## Description of the task
Read the lines below, and copy any that contain the string "height".

## Data for analysis
_ _ _ _

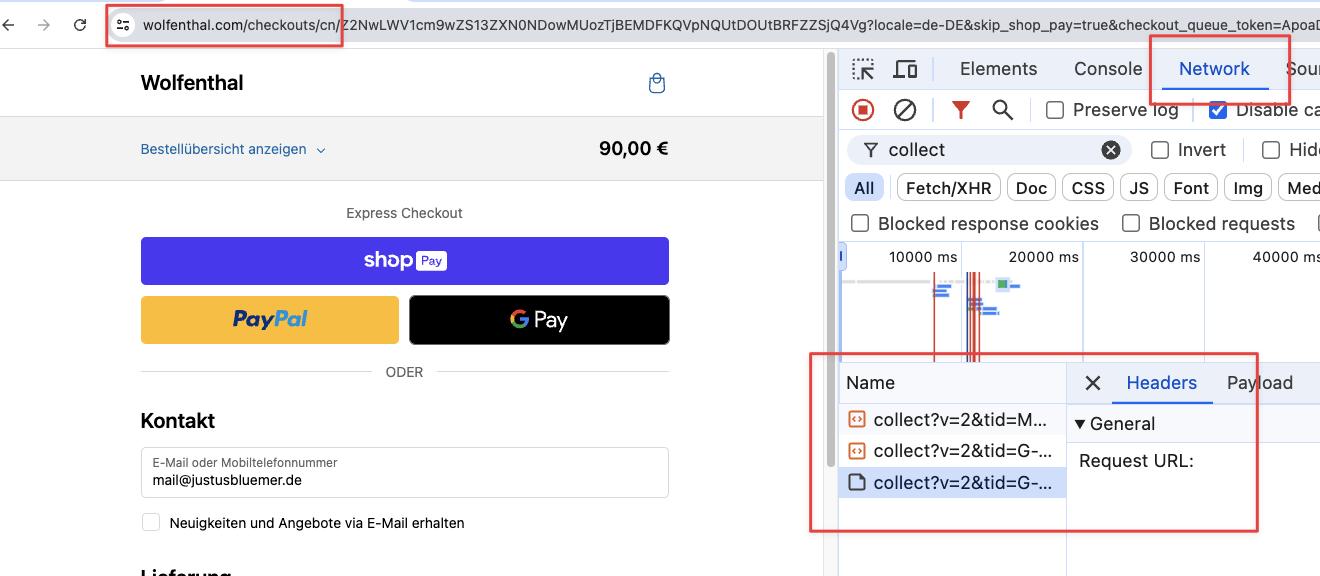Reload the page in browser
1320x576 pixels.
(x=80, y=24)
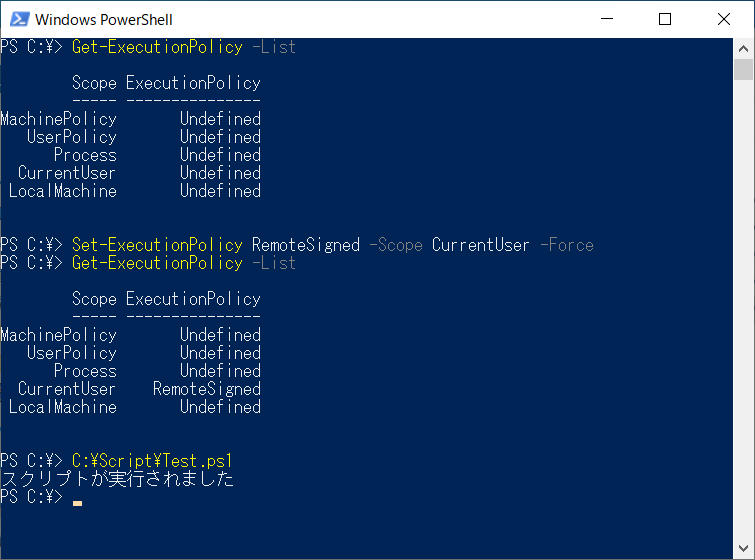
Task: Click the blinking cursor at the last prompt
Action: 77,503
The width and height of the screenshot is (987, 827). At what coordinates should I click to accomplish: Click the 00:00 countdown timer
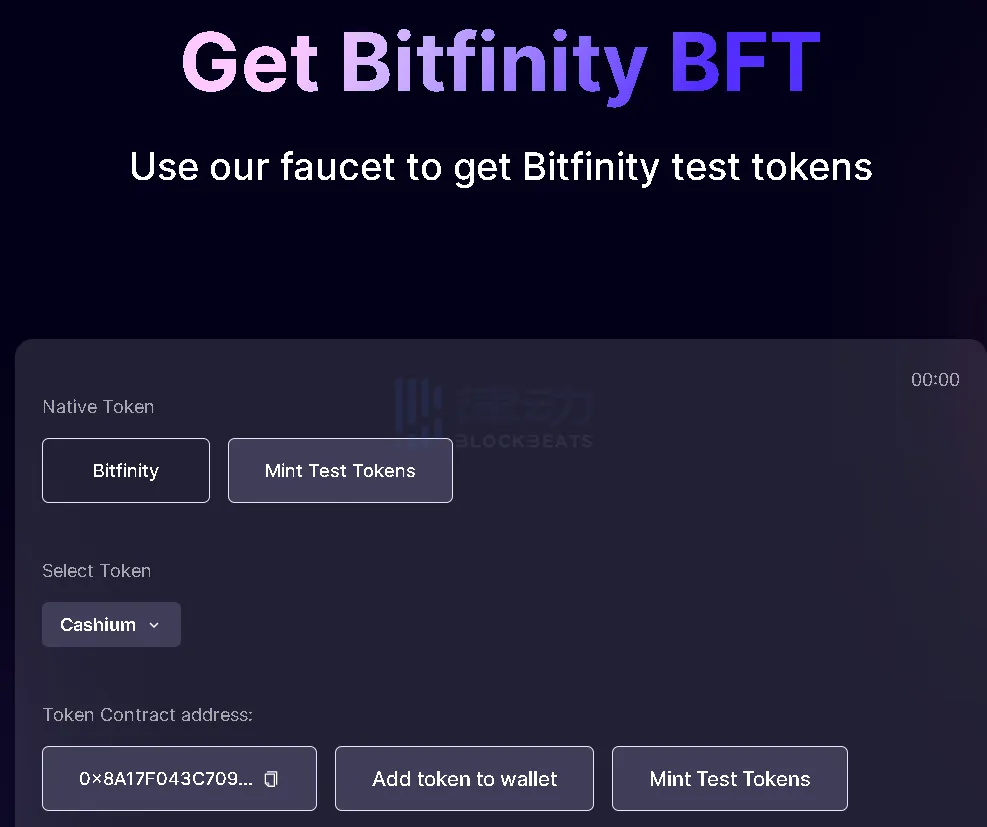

_ _ _ _

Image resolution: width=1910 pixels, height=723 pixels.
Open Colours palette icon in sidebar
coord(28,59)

_ _ _ _

## Task output
The width and height of the screenshot is (987, 827). At what coordinates should I click to accomplish: Click the 00:00 countdown timer
Image resolution: width=1910 pixels, height=723 pixels.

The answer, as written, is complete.